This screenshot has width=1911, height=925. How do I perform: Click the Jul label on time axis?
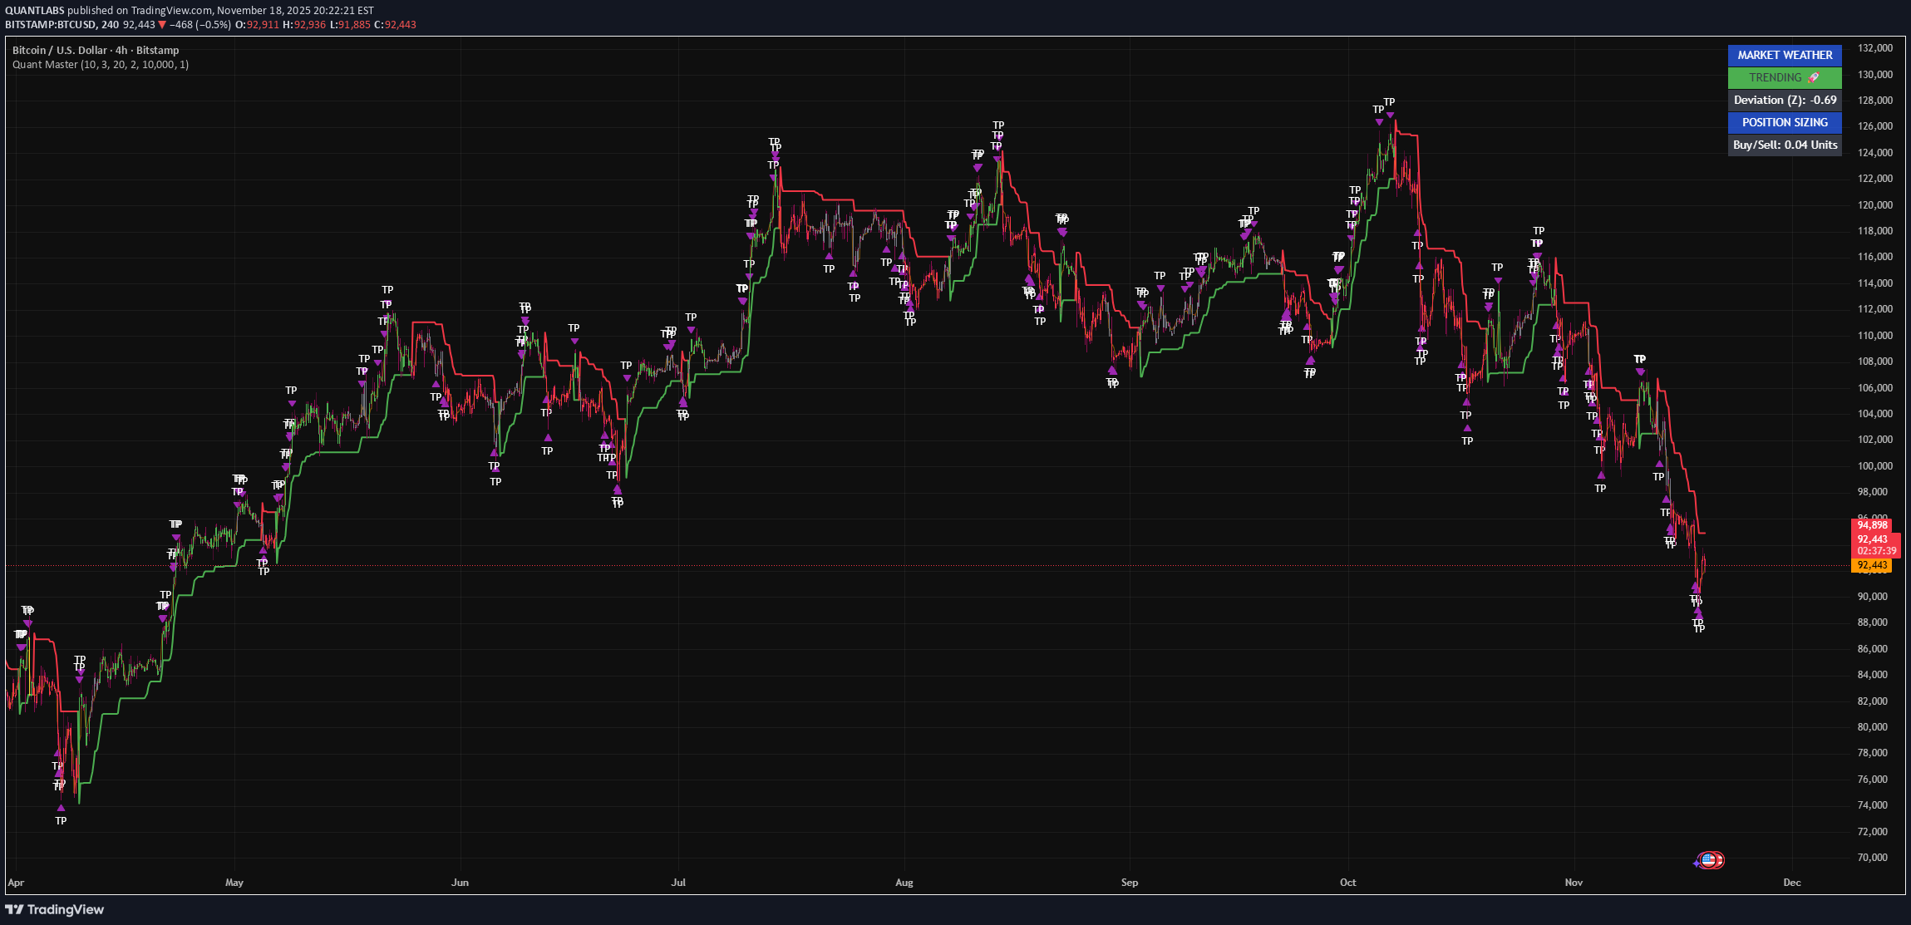pyautogui.click(x=678, y=883)
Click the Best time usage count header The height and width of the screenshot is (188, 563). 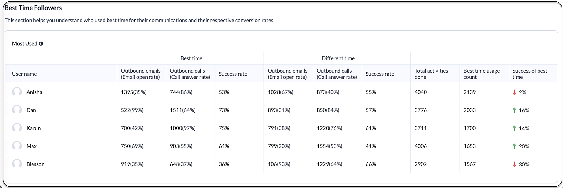pyautogui.click(x=481, y=74)
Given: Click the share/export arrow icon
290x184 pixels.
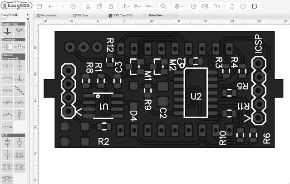Looking at the screenshot, I should [194, 7].
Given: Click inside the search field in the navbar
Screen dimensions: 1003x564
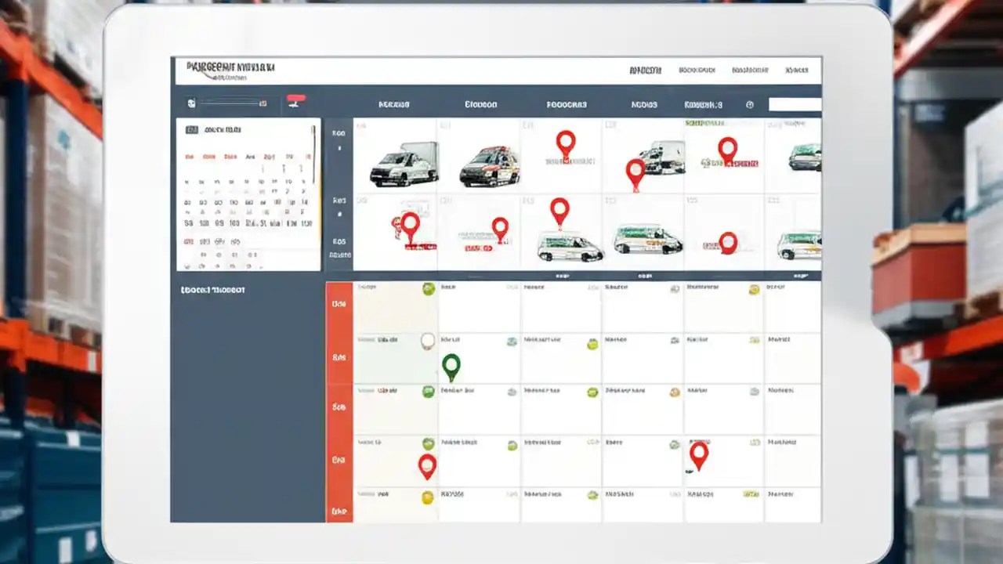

● ● ● ● ●

AIM OF THE EXERCISE: Rewrite the listing as a JSON list of strings, starting at the line that contains "Given: Click inside" and ending at the end of the listing. Use one string per line, skip blank lines, and leave out the pictures.

EXERCISE SOLUTION:
[
  "Given: Click inside the search field in the navbar",
  "Screen dimensions: 1003x564"
]